E.g., let $X _ {1} \dots X _ {n}$ be a sequence of independent random variables which assume the value one with an unknown probability $\nu$ and the value zero with probability $1 - \nu$( a Bernoulli scheme). Then

$$p _ \nu ( x _ {1} \dots x _ {n} ) = \prod _ {i = 1 } ^ { n } \nu ^ {x _ {i} } ( 1 - \nu ) ^ {1 - x _ {i} } = \nu ^ {\sum _ {i = 1 } ^ {n} x _ {i} } ( 1 - \nu ) ^ {n - \sum _ {i = 1 } ^ {n} x _ {i} } .$$

Equation (*) is satisfied if

$$X = \sum _ {i = 1 } ^ { n } X _ {i} ,\ g _ \theta = p _ \theta ,\ h = 1 \ ( \theta = \nu ).$$

Thus, the empirical frequency

$$\widehat \nu = \frac{1}{n} \sum _ {i = 1 } ^ { n } X _ {i}$$

is a sufficient statistic for the unknown probability $\nu$ in the Bernoulli scheme.

Let $X _ {1} \dots X _ {n}$ be a sequence of independent, normally distributed variables with unknown mean $\mu$ and unknown variance $\sigma ^ {2}$. The joint density of the distributions of $X _ {1} \dots X _ {n}$ with respect to Lebesgue measure is given by the expression

$$p _ {\mu , \sigma ^ {2} } ( x _ {1} \dots x _ {n} ) =$$

$$= \ ( 2 \pi \sigma ^ {2} ) ^ {- n / 2 } \mathop{\rm exp} \left [ - \frac{1}{2 \sigma ^ {2} } \sum _ {i = 1 } ^ { n } ( x _ {i} - \mu ) ^ {2} \right ] =$$

$$= \ ( 2 \pi \sigma ^ {2} ) ^ {- n / 2 } \mathop{\rm exp} \left ( - \frac{n \mu ^ {2} }{2 \sigma ^ {2} } - \frac{1}{2 \sigma ^ {2} } \sum _ {i = 1 } ^ { n } x _ {i} ^ {2} + \frac \mu {\sigma ^ {2} } \sum _ {i = 1 } ^ { n } x _ {i} \right ) ,$$

which depends on $x _ {1} \dots x _ {n}$ only by means of the variables

$$\sum _ {i = 1 } ^ { n } x _ {i} ,\ \sum _ {i = 1 } ^ { n } x _ {i} ^ {2} .$$

For this reason the vector statistic

$$X = \left ( \sum _ {i = 1 } ^ { n } X _ {i} , \sum _ {i = 1 } ^ { n } X _ {i} ^ {2} \right )$$

is a sufficient statistic for the two-dimensional parameter $\theta = ( \mu , \sigma ^ {2} )$. Here, the pair: sample mean

$$\widehat \mu = \frac{1}{n} \sum _ {i = 1 } ^ { n } X _ {i}$$

and sample variance

$${\widehat \sigma } {} ^ {2} = \frac{1}{n-} 1 \sum _ {i = 1 } ^ { n } ( X _ {i} - \widehat \mu ) ^ {2} ,$$

will also be a sufficient statistic, since the variables

$$\sum _ {i = 1 } ^ { n } X _ {i} ,\ \sum _ {i = 1 } ^ { n } X _ {i} ^ {2}$$

can be expressed in terms of $\widehat \mu$ and ${\widehat \sigma } {} ^ {2}$.

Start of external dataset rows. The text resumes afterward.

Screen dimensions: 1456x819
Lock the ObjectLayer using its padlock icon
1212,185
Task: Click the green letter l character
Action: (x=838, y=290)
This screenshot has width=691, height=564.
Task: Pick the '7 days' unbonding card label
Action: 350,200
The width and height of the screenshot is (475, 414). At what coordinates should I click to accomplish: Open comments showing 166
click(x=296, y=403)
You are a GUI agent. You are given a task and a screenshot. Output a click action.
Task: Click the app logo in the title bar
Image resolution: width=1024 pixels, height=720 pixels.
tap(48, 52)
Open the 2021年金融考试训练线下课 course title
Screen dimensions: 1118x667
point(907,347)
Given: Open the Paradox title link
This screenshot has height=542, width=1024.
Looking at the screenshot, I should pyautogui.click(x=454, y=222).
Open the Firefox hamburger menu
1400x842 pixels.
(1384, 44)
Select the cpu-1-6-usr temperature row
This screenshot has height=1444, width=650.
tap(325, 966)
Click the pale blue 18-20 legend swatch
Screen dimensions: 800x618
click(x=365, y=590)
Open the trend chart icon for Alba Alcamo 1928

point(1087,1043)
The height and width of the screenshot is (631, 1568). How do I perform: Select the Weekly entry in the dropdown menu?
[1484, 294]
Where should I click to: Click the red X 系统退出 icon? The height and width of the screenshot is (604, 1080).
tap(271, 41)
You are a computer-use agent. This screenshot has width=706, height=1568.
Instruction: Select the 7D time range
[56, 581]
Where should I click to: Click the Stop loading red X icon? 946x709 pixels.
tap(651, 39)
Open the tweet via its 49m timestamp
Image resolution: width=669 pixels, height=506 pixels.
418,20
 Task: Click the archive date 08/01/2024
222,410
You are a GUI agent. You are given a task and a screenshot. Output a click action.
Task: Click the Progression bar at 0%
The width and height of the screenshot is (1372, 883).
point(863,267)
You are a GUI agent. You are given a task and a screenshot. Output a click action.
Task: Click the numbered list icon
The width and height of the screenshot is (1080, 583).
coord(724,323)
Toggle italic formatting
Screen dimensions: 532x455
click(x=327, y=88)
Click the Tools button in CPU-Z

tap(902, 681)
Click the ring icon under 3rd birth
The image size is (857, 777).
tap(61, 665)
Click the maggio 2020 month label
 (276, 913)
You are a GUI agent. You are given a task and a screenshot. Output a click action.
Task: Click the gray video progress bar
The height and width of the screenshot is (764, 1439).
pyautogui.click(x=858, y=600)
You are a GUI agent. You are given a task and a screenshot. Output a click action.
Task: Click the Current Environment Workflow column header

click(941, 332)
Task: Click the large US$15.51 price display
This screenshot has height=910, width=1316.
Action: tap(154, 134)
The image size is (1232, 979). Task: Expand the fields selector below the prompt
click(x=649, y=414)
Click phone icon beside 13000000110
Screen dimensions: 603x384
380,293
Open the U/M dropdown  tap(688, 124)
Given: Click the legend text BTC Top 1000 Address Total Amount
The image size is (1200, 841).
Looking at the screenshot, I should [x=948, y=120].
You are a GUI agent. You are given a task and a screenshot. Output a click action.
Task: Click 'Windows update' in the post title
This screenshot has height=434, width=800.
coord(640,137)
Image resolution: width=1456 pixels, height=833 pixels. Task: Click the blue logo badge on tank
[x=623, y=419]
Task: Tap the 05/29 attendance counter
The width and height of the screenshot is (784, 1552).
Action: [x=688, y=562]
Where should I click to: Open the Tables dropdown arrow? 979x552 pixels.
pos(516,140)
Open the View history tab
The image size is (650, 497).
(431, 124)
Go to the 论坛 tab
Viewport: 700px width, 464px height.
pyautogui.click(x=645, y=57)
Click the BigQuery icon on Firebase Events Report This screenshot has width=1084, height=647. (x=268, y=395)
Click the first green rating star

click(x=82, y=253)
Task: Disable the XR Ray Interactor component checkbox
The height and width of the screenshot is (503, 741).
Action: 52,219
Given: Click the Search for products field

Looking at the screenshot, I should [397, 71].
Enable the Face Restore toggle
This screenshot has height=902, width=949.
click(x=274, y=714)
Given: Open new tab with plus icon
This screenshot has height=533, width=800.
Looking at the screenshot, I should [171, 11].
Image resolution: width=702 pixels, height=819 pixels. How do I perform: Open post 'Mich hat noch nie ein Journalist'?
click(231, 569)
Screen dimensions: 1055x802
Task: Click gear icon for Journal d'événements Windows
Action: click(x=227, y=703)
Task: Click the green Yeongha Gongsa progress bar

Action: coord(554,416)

Many sufficient statistics may exist for a given family of distributions. In particular, the totality of all observations (in the example discussed above, $X _ {1} \dots X _ {n}$) is a trivial sufficient statistic. However, of main interest are statistics which permit a real reduction of the statistical problem. A sufficient statistic is known as minimal or necessary if it is a function of any other sufficient statistic. A necessary sufficient statistic realizes the utmost possible reduction of a statistical problem. In the examples discussed above the obtained sufficient statistics are also necessary.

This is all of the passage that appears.